RE: Gural vows “never again”

I find this entire topic to border on surreal (full story here).
Needing to address this situation says tons about the sport and it’s participants.

The first thing that comes to my mind is if there are those trainers that cannot race at the Meadowlands for reasons of integrity(?), what’s going on at Yonkers, or Pocono, or Harrah’s Philly?

I understand how this sport operates, and once again, when perception becomes reality, you push the game that much closer to extinction.

Racing would have long since ceased at those tracks and others without the slot welfare. I don’t think that’s even debatable at this point.

Then you see that a business partner and buddy of the owner takes a horse from (presumably) a known bad actor and transfers the horse over for a minute to a “cleaner” trainer.
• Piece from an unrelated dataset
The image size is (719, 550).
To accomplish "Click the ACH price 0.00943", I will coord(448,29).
Seriously?

Do the people in the upper echelon of this sport who can and do control the business really question the state of the sport and the lack of business growth on the betting side of the game? Talk about a “bad look.”

I also find it hard to believe that blood samples need to be flown 8,000 miles to be tested.
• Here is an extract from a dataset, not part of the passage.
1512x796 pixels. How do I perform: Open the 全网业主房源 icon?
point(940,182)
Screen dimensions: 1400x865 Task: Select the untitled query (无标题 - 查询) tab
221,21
There is not one lab, say in Kentucky (lots of horses there), that cannot perform that task quicker and for less money?

And the whole idea with all of this is to try and stop cheating.
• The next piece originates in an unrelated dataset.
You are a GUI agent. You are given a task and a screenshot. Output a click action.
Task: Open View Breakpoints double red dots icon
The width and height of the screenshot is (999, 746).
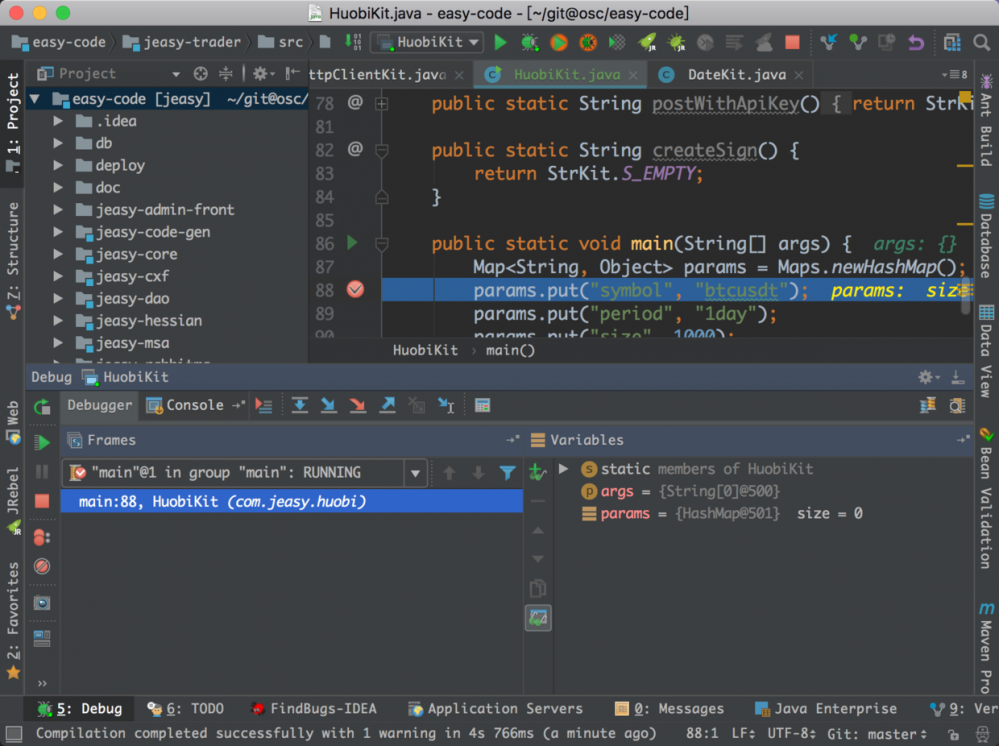pos(42,537)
And the betting public is expected to embrace this garbage?

They still have not instituted “One strike and you’re out.”

Second chances, third chances, legal “stays,” “Groom pissed in the hay,” and everything else. It goes on and on and never changes much.

I applaud Gural for his intent. I believe it’s honest.

What I don’t applaud is most of the rest of the industry looking the other way.

Let’s try some lifetime bans with these guys. Maybe then these people will realize that they are being afforded very nice livings that they certainly would NOT duplicate outside of harness racing.

Hard to believe that this topic would even be something to discuss.

— Vic Dante / North Caldwell, NJ

 

Attract the lottery players

About 50 years ago, I recall going to Roosevelt Raceway on a Saturday night when the attendance was often over 30,000. I was away from harness racing for decades and when I first went to Pompano Park two years ago, I asked, “Where is everybody?” I know much has changed since online betting arrived and people can watch most races in the comfort of their own home. But I think something must be done to bring some people back to the track. My suggestion is to attract people from that huge pool of lottery ticket players. Install quick pick machines at the track where you can invest a dollar and get five 20-cent random combinations for the Super High Five. Clever TV ads could show how easy it is to insert a dollar and possibly win over $100,000. Some of these new players might just watch a race or two and get more involved in the future. Some might just spend some time in the casino while they wait. Harness racing needs new blood.